How to Get Started with AWS IoT
The cleanest way to start is to move from business need to device connection in small, deliberate steps. AWS’s tutorials and decision guidance support exactly that approach.
Define the business goal
Start with the outcome, not the hardware. AWS’s decision guide recommends beginning with the business problem and desired result, whether that is reducing downtime, improving service, lowering energy use, or creating a new connected product feature.
Choose the right device connectivity model
Then choose how devices should talk. AWS IoT Core supports MQTT, WSS, HTTPS, and LoRaWAN, so the right model depends on device resources, power budget, network conditions, and whether you need pub/sub behavior or simple publish-only traffic.
Set up security and device identity
Before you celebrate your first message, establish trust. Amazon Web Services requires registered certificates for certificate-based communication, supports X.509, SigV4, and custom authorizers, and uses policies plus the registry to control which devices may connect and what they may do.
Connect devices to AWS IoT Core
After identity comes connection. AWS’s quick-start path creates a thing object, associates security resources, connects a device, and lets you watch MQTT messages flow, which is a practical way to confirm your basic architecture works before adding more services.
Build data pipelines and applications
Once messages are flowing, add business meaning. Use rules to route data, device shadows to manage state, dashboards or digital twins to visualize it, and management or security services to make the deployment sustainable at fleet scale.

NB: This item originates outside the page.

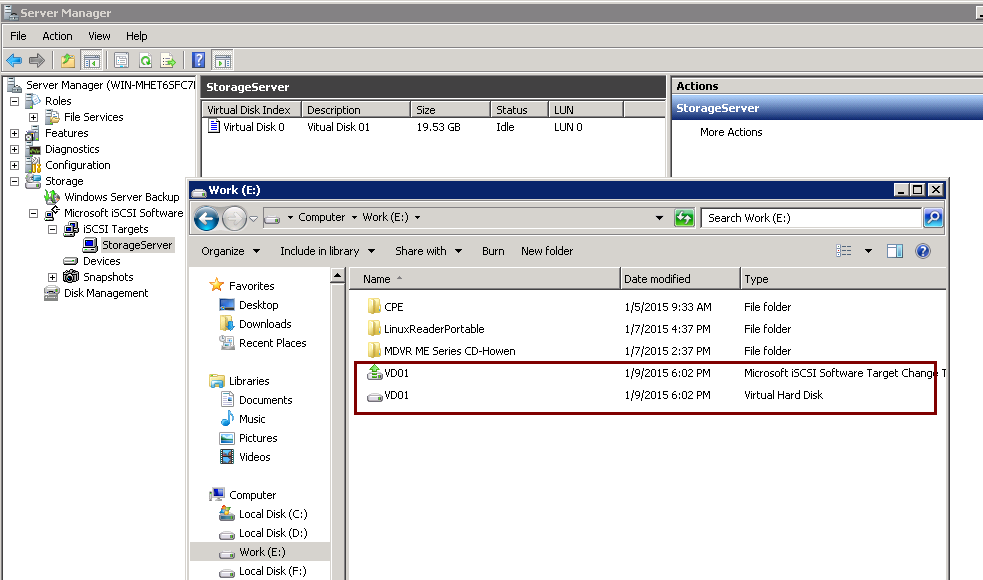Collapse the Storage tree node
This screenshot has width=983, height=580.
coord(15,181)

AWS IoT Services from SaM Solutions
SaM Solutions can support an AWS IoT initiative across device software, cloud integration, and analytics. We provide the following services: custom IoT development, end-to-end IoT implementation, embedded software engineering, firmware work, board support packages, drivers, testing, integrations, and data analytics services. Our embedded practice lists experience with ARM, x86, PowerPC, AVR, PIC, ESP32/ESP8266, as well as languages such as C, C++, Java, JavaScript, and Python, which maps well to the kinds of device and application layers commonly used in AWS IoT projects.
Conclusion
AWS Internet of Things is best understood as a well-organized toolbox for connected systems. AWS IoT Core handles the conversation with devices, while the wider AWS Internet of Things portfolio adds security, fleet operations, edge logic, industrial context, and visualization.

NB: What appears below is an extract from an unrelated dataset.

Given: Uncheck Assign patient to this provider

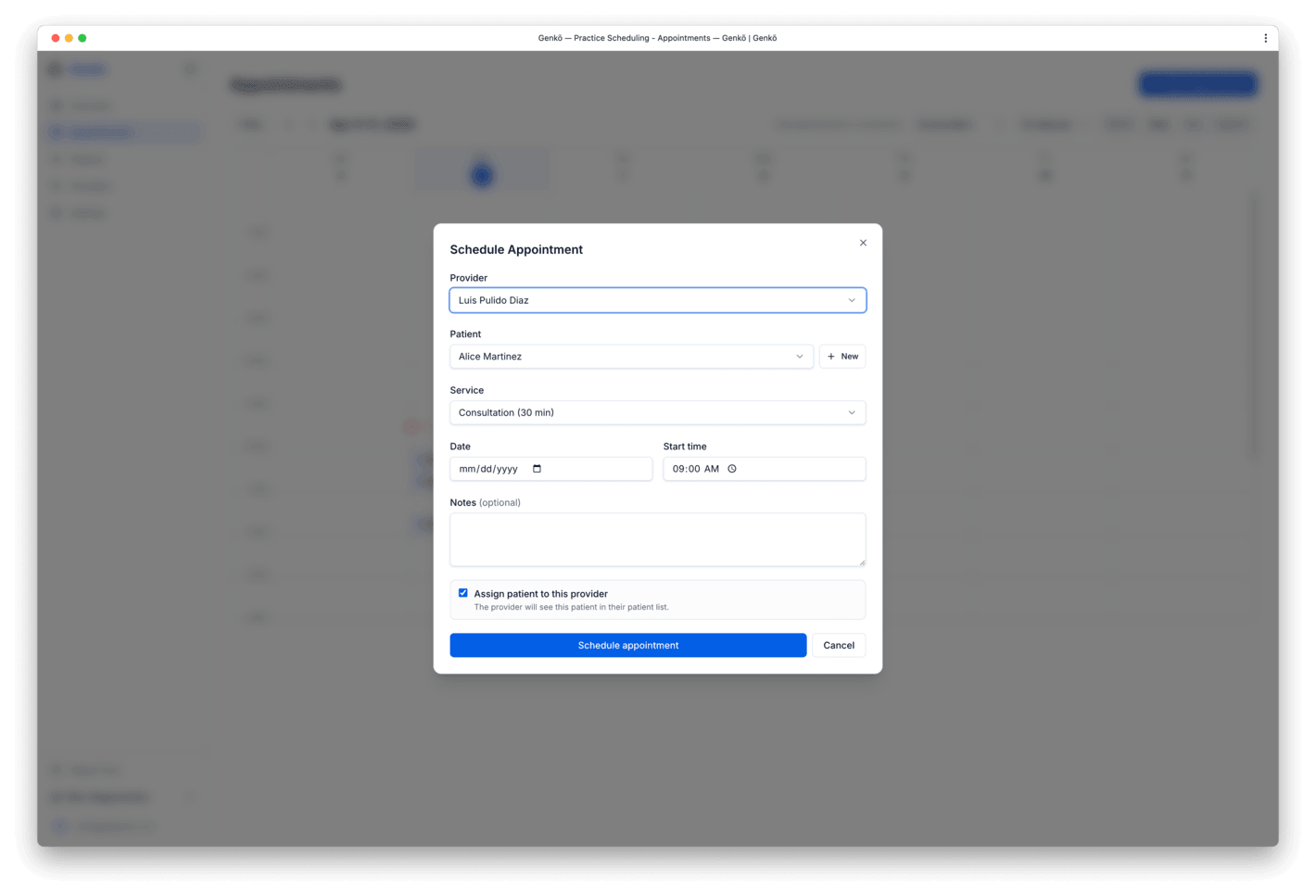Looking at the screenshot, I should click(462, 592).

That matters because successful IoT programs are rarely about a sensor alone. They are about the full chain: trustworthy identities, reliable messaging, device state, safe updates, useful analytics, and applications that help people act faster and smarter. AWS’s IoT portfolio is compelling precisely because it addresses that full chain in one ecosystem.
FAQ
For a small project, AWS IoT can be surprisingly inexpensive. Amazon Web Services IoT Core has no minimum fee and includes a free tier with 2,250,000 connection minutes, 500,000 messages, 225,000 registry or Device Shadow operations, and 250,000 rules triggered plus 250,000 actions applied; Amazon Web Services says that the free tier can support a 50-device workload under its sample assumptions.